**WHAT THE EXERCISE ASKS**:
Copy out the listing below line for line, with no changes at all.

**Saved dataset items**:
>>>>
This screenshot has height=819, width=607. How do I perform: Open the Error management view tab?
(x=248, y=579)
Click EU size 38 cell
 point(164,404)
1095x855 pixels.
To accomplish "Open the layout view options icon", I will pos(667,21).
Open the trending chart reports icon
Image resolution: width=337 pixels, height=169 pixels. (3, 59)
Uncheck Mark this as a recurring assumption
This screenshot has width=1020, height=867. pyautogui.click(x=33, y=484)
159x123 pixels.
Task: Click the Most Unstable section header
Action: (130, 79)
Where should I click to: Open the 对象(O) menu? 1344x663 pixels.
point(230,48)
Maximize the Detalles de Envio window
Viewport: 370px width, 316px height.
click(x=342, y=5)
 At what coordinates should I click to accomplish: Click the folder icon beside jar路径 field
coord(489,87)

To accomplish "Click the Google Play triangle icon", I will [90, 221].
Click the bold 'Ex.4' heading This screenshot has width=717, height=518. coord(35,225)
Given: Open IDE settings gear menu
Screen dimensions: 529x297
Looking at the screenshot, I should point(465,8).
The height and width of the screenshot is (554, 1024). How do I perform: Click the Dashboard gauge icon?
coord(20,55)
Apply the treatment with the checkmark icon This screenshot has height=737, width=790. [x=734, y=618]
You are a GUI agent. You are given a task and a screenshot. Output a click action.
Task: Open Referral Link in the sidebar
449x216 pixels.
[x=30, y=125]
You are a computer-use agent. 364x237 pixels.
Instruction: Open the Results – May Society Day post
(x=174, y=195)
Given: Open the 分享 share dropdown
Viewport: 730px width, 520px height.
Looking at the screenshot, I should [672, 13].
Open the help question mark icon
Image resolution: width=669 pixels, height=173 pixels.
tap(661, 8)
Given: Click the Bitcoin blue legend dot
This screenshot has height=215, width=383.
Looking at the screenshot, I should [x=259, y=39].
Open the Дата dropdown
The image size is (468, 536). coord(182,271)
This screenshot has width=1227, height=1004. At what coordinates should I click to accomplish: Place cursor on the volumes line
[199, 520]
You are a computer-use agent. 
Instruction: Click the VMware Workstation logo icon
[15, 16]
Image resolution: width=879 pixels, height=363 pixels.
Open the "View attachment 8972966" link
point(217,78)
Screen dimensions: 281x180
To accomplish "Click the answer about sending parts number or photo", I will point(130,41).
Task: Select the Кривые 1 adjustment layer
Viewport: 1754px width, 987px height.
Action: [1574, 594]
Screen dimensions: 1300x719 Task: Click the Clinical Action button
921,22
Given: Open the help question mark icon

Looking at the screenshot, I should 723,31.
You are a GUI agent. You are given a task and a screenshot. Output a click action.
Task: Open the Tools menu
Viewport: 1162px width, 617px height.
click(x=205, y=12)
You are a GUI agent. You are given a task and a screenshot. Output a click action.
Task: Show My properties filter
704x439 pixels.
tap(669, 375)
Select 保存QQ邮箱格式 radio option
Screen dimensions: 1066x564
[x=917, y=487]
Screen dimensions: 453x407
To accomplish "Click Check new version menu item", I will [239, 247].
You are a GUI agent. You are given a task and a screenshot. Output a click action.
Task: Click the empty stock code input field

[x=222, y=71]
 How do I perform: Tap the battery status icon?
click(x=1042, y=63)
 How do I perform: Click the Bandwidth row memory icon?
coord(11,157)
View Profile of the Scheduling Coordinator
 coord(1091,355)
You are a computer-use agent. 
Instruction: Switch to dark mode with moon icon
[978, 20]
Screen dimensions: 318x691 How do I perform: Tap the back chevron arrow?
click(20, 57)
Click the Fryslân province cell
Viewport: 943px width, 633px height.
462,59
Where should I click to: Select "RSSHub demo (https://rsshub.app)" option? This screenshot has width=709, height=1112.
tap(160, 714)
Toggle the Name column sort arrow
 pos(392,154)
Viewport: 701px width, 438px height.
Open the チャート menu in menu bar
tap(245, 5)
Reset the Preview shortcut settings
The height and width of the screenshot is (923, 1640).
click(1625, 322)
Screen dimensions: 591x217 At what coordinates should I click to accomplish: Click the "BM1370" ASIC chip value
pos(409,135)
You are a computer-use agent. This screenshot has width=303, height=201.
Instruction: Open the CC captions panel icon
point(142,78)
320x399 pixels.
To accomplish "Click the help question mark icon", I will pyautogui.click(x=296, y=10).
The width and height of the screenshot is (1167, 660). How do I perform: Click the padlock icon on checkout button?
<<<<
**EXERCISE SOLUTION**:
This screenshot has height=819, width=607. How do I perform: Open the Error management view tab?
(x=248, y=579)
Click EU size 38 cell
 point(164,404)
1095x855 pixels.
To accomplish "Open the layout view options icon", I will pos(667,21).
Open the trending chart reports icon
Image resolution: width=337 pixels, height=169 pixels. (3, 59)
Uncheck Mark this as a recurring assumption
This screenshot has width=1020, height=867. pyautogui.click(x=33, y=484)
159x123 pixels.
Task: Click the Most Unstable section header
Action: (130, 79)
Where should I click to: Open the 对象(O) menu? 1344x663 pixels.
point(230,48)
Maximize the Detalles de Envio window
Viewport: 370px width, 316px height.
click(x=342, y=5)
 At what coordinates should I click to accomplish: Click the folder icon beside jar路径 field
coord(489,87)

To accomplish "Click the Google Play triangle icon", I will [90, 221].
Click the bold 'Ex.4' heading This screenshot has width=717, height=518. coord(35,225)
Given: Open IDE settings gear menu
Screen dimensions: 529x297
Looking at the screenshot, I should point(465,8).
The height and width of the screenshot is (554, 1024). How do I perform: Click the Dashboard gauge icon?
coord(20,55)
Apply the treatment with the checkmark icon This screenshot has height=737, width=790. [x=734, y=618]
You are a GUI agent. You are given a task and a screenshot. Output a click action.
Task: Open Referral Link in the sidebar
449x216 pixels.
[x=30, y=125]
You are a computer-use agent. 364x237 pixels.
Instruction: Open the Results – May Society Day post
(x=174, y=195)
Given: Open the 分享 share dropdown
Viewport: 730px width, 520px height.
Looking at the screenshot, I should [672, 13].
Open the help question mark icon
Image resolution: width=669 pixels, height=173 pixels.
tap(661, 8)
Given: Click the Bitcoin blue legend dot
This screenshot has height=215, width=383.
Looking at the screenshot, I should [x=259, y=39].
Open the Дата dropdown
The image size is (468, 536). coord(182,271)
This screenshot has width=1227, height=1004. At what coordinates should I click to accomplish: Place cursor on the volumes line
[199, 520]
You are a computer-use agent. 
Instruction: Click the VMware Workstation logo icon
[15, 16]
Image resolution: width=879 pixels, height=363 pixels.
Open the "View attachment 8972966" link
point(217,78)
Screen dimensions: 281x180
To accomplish "Click the answer about sending parts number or photo", I will point(130,41).
Task: Select the Кривые 1 adjustment layer
Viewport: 1754px width, 987px height.
Action: [1574, 594]
Screen dimensions: 1300x719 Task: Click the Clinical Action button
921,22
Given: Open the help question mark icon

Looking at the screenshot, I should 723,31.
You are a GUI agent. You are given a task and a screenshot. Output a click action.
Task: Open the Tools menu
Viewport: 1162px width, 617px height.
click(x=205, y=12)
You are a GUI agent. You are given a task and a screenshot. Output a click action.
Task: Show My properties filter
704x439 pixels.
tap(669, 375)
Select 保存QQ邮箱格式 radio option
Screen dimensions: 1066x564
[x=917, y=487]
Screen dimensions: 453x407
To accomplish "Click Check new version menu item", I will [239, 247].
You are a GUI agent. You are given a task and a screenshot. Output a click action.
Task: Click the empty stock code input field

[x=222, y=71]
 How do I perform: Tap the battery status icon?
click(x=1042, y=63)
 How do I perform: Click the Bandwidth row memory icon?
coord(11,157)
View Profile of the Scheduling Coordinator
 coord(1091,355)
You are a computer-use agent. 
Instruction: Switch to dark mode with moon icon
[978, 20]
Screen dimensions: 318x691 How do I perform: Tap the back chevron arrow?
click(20, 57)
Click the Fryslân province cell
Viewport: 943px width, 633px height.
462,59
Where should I click to: Select "RSSHub demo (https://rsshub.app)" option? This screenshot has width=709, height=1112.
tap(160, 714)
Toggle the Name column sort arrow
 pos(392,154)
Viewport: 701px width, 438px height.
Open the チャート menu in menu bar
tap(245, 5)
Reset the Preview shortcut settings
The height and width of the screenshot is (923, 1640).
click(1625, 322)
Screen dimensions: 591x217 At what coordinates should I click to accomplish: Click the "BM1370" ASIC chip value
pos(409,135)
You are a computer-use agent. This screenshot has width=303, height=201.
Instruction: Open the CC captions panel icon
point(142,78)
320x399 pixels.
To accomplish "Click the help question mark icon", I will pyautogui.click(x=296, y=10).
The width and height of the screenshot is (1167, 660). How do I perform: Click the padlock icon on checkout button?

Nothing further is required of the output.